--- INFORMATION SHOWN ---

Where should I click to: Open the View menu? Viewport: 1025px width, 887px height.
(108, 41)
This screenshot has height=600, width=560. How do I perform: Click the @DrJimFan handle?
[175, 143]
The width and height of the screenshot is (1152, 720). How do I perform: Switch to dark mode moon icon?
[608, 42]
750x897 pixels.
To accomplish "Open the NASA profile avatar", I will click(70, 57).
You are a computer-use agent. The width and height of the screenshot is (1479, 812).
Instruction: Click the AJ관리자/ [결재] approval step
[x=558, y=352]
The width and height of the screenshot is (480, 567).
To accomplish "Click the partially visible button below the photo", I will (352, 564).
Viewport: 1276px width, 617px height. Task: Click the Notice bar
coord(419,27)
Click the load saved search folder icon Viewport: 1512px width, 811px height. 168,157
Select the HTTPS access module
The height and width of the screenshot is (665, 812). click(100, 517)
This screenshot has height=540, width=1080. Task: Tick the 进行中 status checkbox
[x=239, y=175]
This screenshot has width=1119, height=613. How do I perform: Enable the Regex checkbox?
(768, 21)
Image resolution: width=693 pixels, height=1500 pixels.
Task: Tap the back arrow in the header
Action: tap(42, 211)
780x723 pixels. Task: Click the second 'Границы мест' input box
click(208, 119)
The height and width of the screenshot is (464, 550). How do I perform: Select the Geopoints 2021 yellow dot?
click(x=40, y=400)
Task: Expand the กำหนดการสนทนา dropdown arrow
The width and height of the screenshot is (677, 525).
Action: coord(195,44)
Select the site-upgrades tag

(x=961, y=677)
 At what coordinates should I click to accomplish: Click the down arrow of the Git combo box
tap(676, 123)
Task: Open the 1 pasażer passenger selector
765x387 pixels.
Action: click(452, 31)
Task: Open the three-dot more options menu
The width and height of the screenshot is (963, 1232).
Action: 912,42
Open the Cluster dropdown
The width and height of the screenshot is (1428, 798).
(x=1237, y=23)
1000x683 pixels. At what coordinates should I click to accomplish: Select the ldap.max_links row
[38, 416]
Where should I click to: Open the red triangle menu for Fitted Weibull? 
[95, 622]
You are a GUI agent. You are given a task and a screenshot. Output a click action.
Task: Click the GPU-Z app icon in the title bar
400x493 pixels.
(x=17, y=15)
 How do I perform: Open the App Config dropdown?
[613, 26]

---

# WHAT NEEDS TO BE DONE
If a line in the entries contains the word "will", copy that line out.

# THE ANSWER
To accomplish "Open the NASA profile avatar", I will click(70, 57).
To accomplish "Click the partially visible button below the photo", I will (352, 564).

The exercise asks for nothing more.